(Item-finding records)
* Begin *
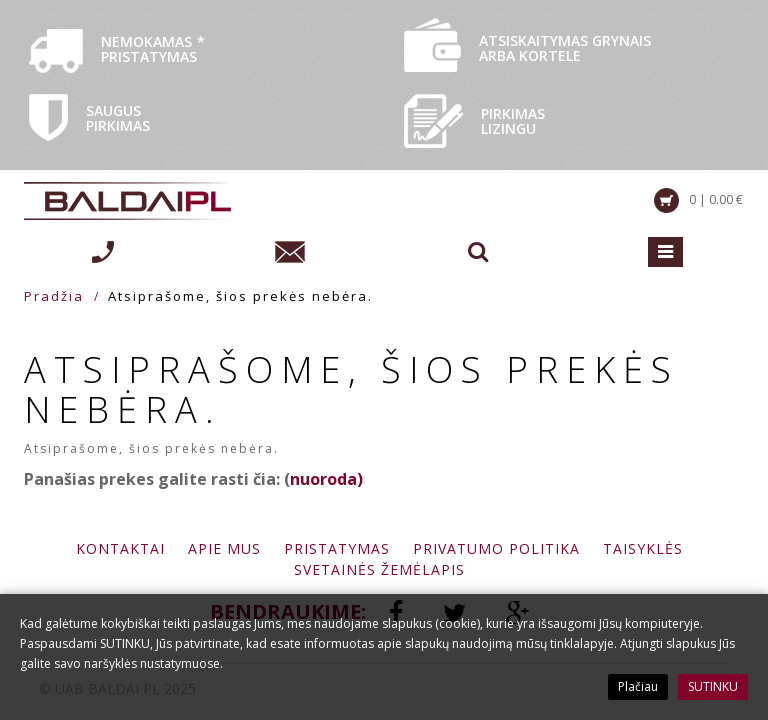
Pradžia (54, 296)
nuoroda (323, 479)
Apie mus (224, 548)
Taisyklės (643, 548)
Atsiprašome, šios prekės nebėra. (240, 296)
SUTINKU (713, 686)
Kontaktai (120, 548)
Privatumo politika (496, 548)
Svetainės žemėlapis (379, 569)
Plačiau (638, 686)
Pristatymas (337, 548)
* End *
> **Stated exercise**: Reproduce every line of the listing above, requests included, with each answer coordinate scaled by 2.55 and rounded to a whole number, halves going up. Leave out the pictures.

> **Solved exercise**:
Pradžia (138, 755)
nuoroda (824, 1221)
Apie mus (571, 1397)
Taisyklės (1640, 1397)
Atsiprašome, šios prekės nebėra. (612, 755)
SUTINKU (1818, 1749)
Kontaktai (306, 1397)
Privatumo politika (1265, 1397)
Svetainės žemėlapis (966, 1451)
Plačiau (1627, 1749)
Pristatymas (859, 1397)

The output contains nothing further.